Commerce Secretary Gary Locke insisted that despite the drop in retail sales, the $787 billion economic stimulus package is helping the economy.
“Despite the slight decline in retail sales, we remain encouraged that the Recovery Act and other economic initiatives have stabilized conditions and helped those harmed by the economic crisis,” he said in a statement.
He insisted stimulus dollars had boosted disposable income in the first half of the year, signaling a bottoming out of the recession. “The road to recovery is long, but with every Recovery dollar we spend and project we start, we are one step closer to getting there,” Locke said.
The administration received a shot in the arm last week from a better-than-expected jobs report that found the nation’s unemployment rate had actually dropped a tenth of a point to 9.4 percent.
But the retail sales numbers for July were a disappointment. Many economists had expected retail sales to show an increase last month given the popular auto program, as well as some positive economic indicators.
Much of the drop in retail sales from a year ago was driven by lower gasoline sales, which were impacted by this summer’s lower prices. Commerce reported that gasoline sales were down 32 percent this July from a year ago.

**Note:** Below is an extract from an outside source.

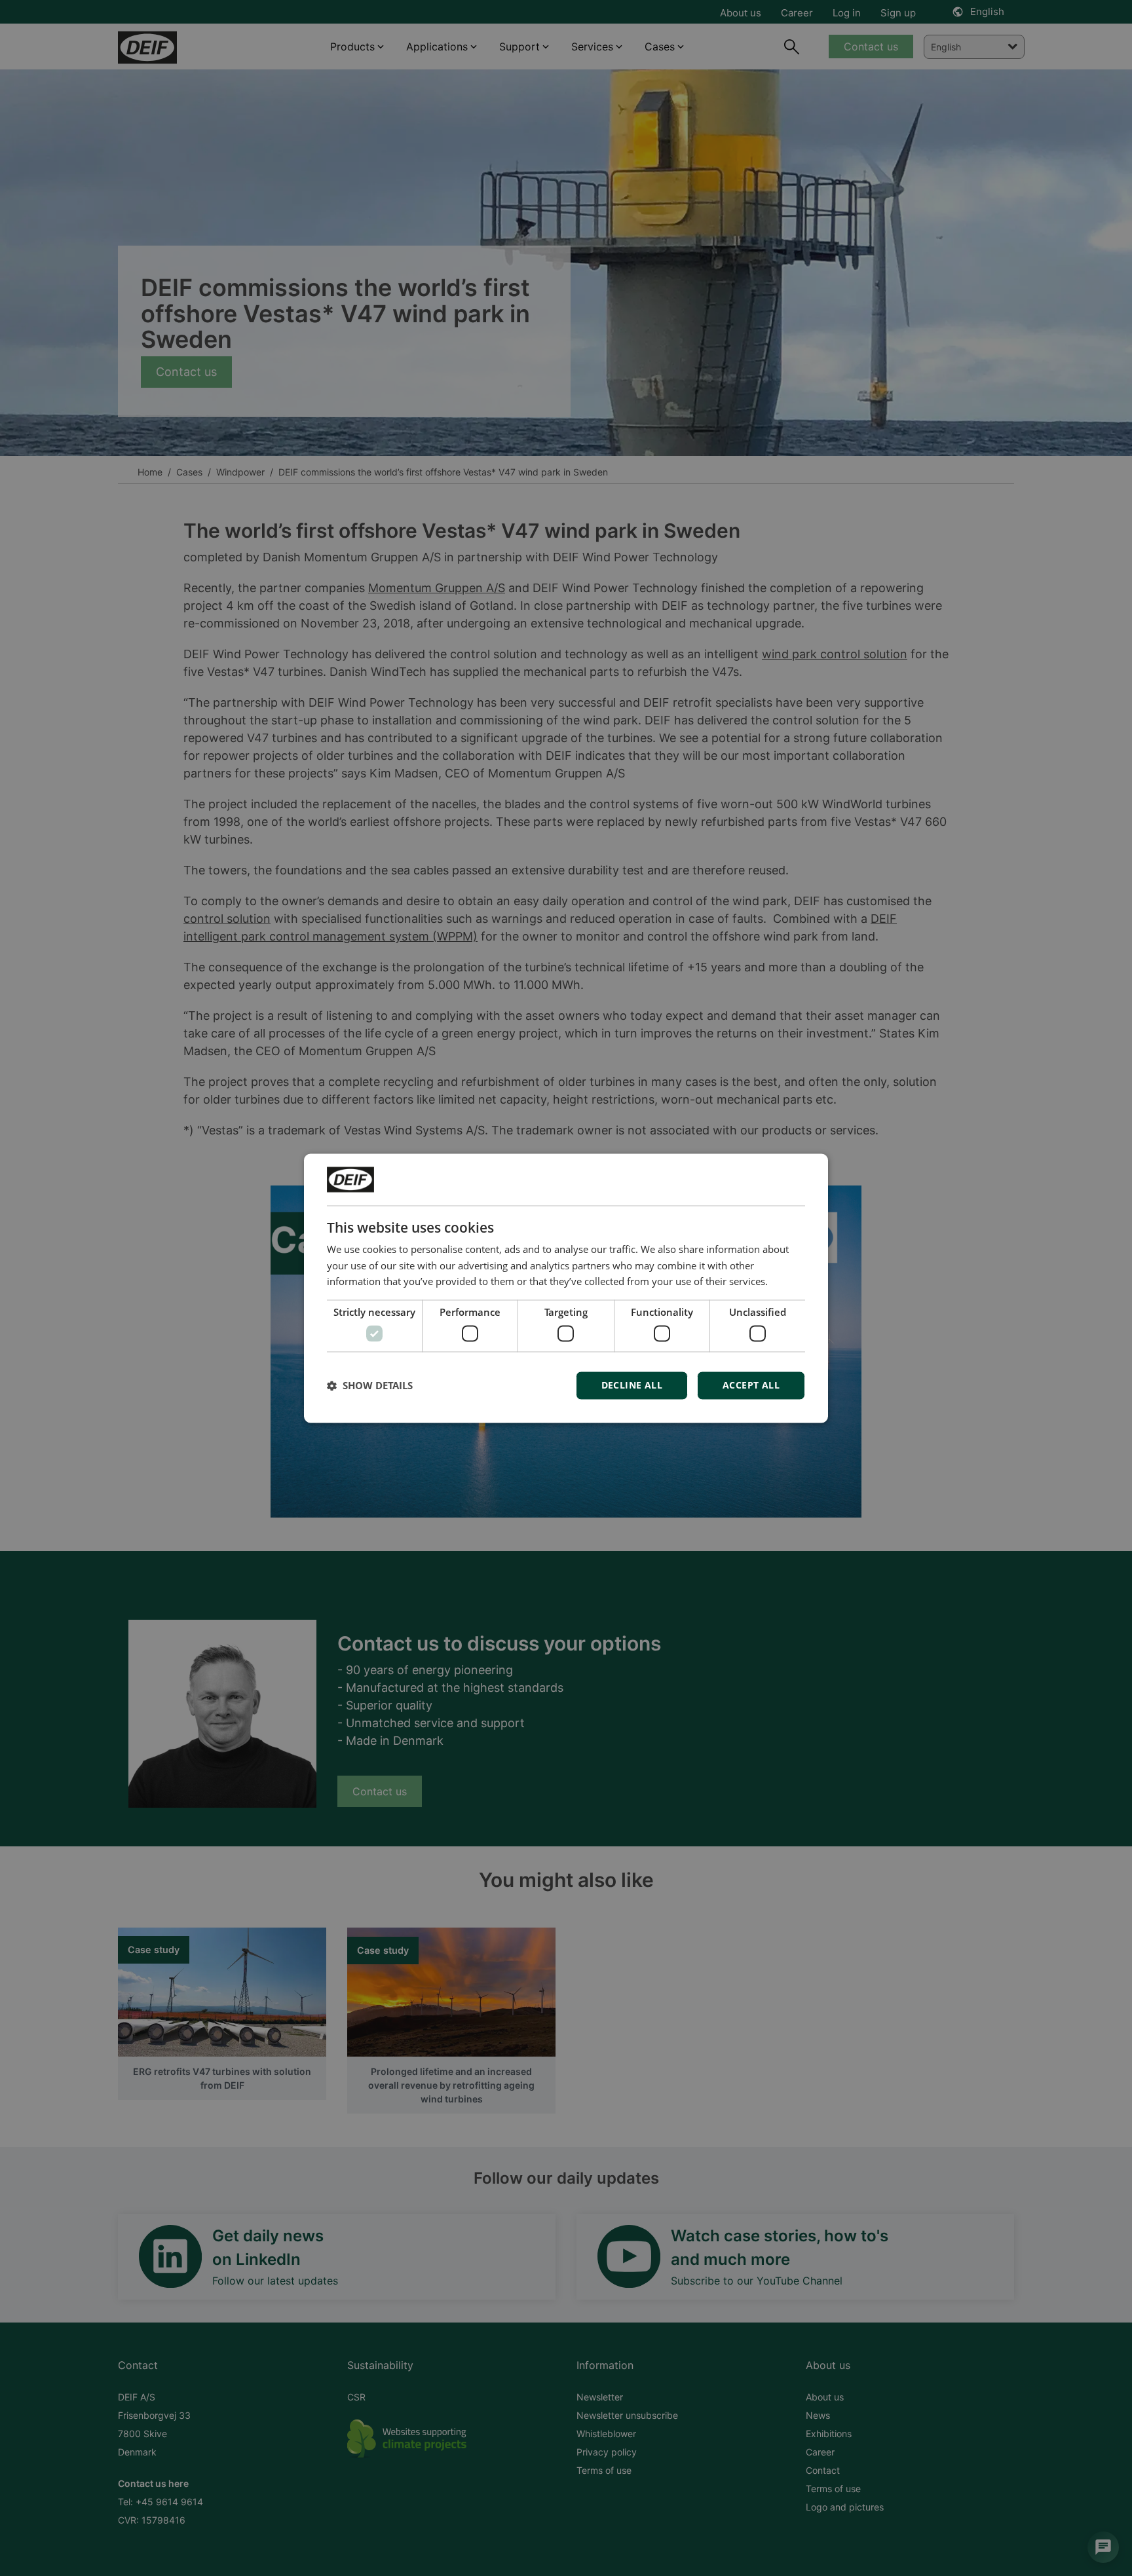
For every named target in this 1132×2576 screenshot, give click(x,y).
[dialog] (566, 1288)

Cash for clunkers, which gives consumers subsidies of up to $4,500 to trade in gas guzzlers for more fuel-efficient vehicles, was initiated only at the end of July, meaning it could have a more positive impact on economic numbers in August.
The program, originally funded with $1 billion, was about to run out of cash less than a week after it was initiated before the House and Senate passed legislation before the August recess adding an additional $2 billion to its coffers.

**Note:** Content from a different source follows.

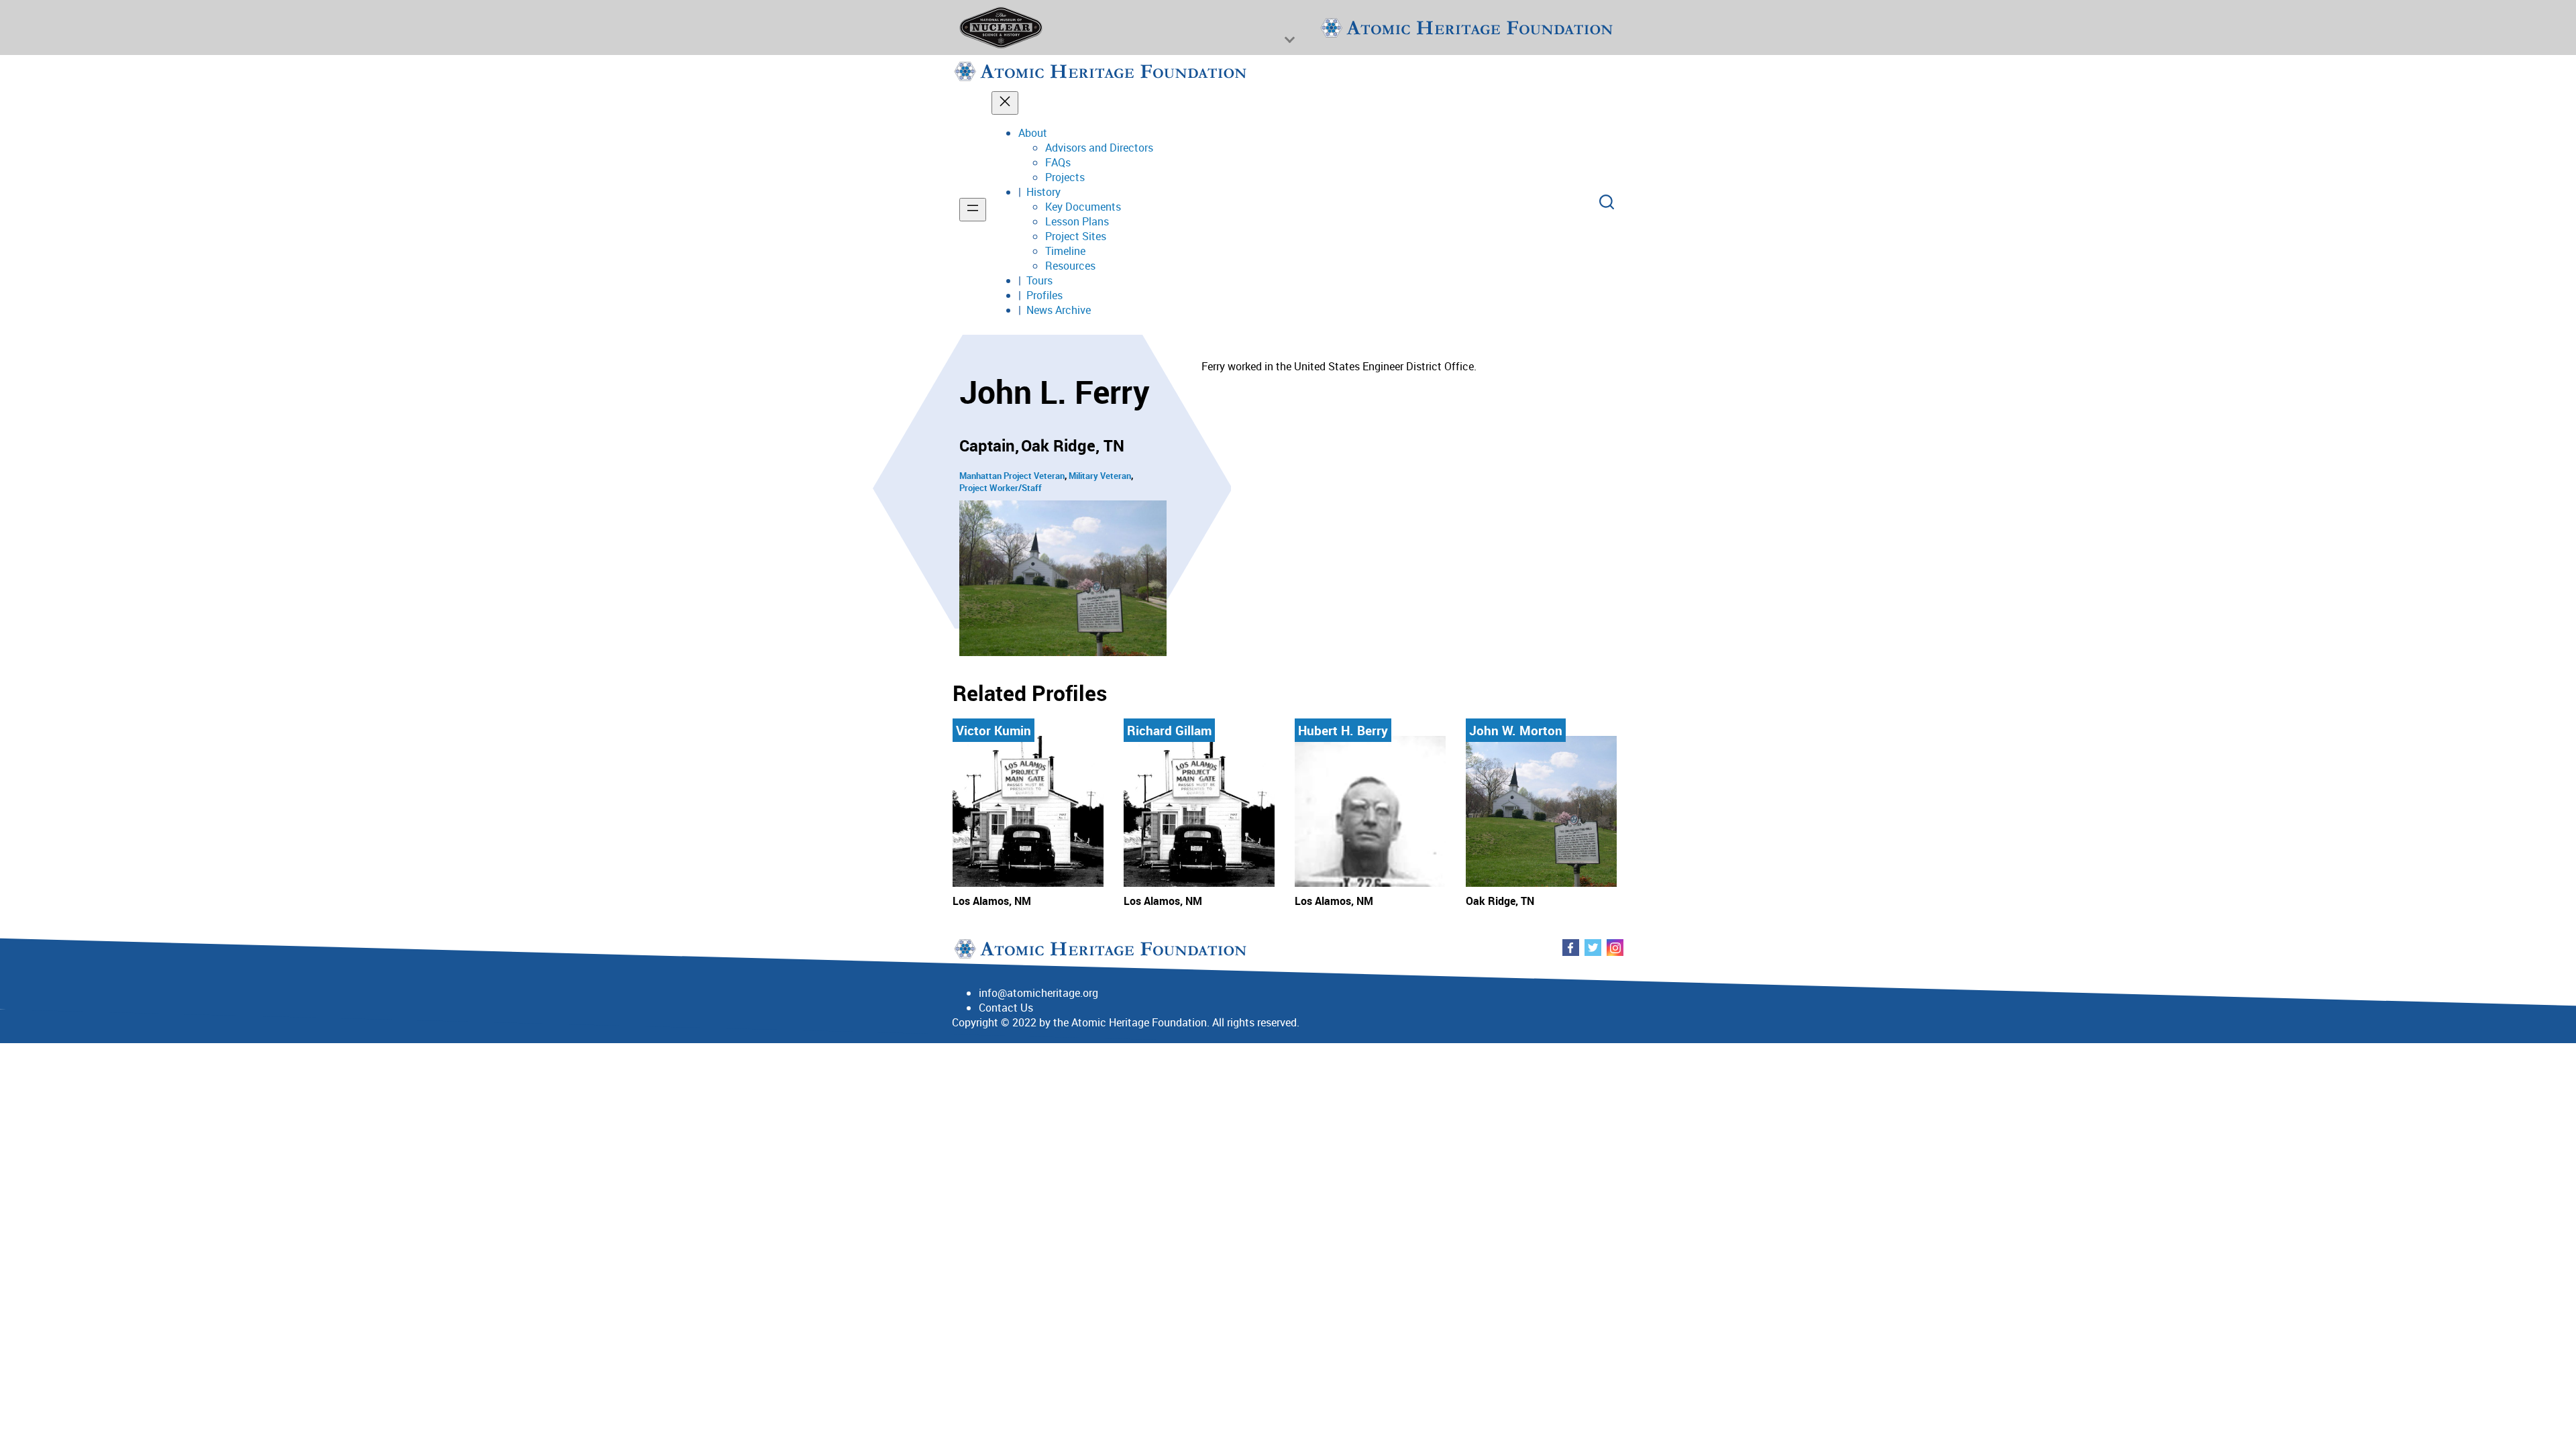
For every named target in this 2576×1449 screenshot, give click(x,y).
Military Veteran (1100, 476)
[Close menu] (1004, 103)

Ford announced Thursday it is expanding its production this fall to meet increased demand because of cash for clunkers.
The company, which has seen increased sales of its Ford Focus since the program was initiated in July, will bump its North American production up by 10,000 units in the third quarter. That’s 18 percent higher than the third quarter a year ago.
Ford also said it plans to produce 570,000 vehicles in the fourth quarter, a 33 percent increase from a year ago and a 15 percent increase from its planned third-quarter production.
The plans will lead to increased hours for workers at Ford plants. For example, employees at the Kansas City (Mo.) assembly plant will work the Aug. 21-22 weekend, when the plant was supposed to be in a shutdown.
The National Highway Traffic Safety Administration reported last week that more than 273,000 vehicles had been moved under cash for clunkers so far.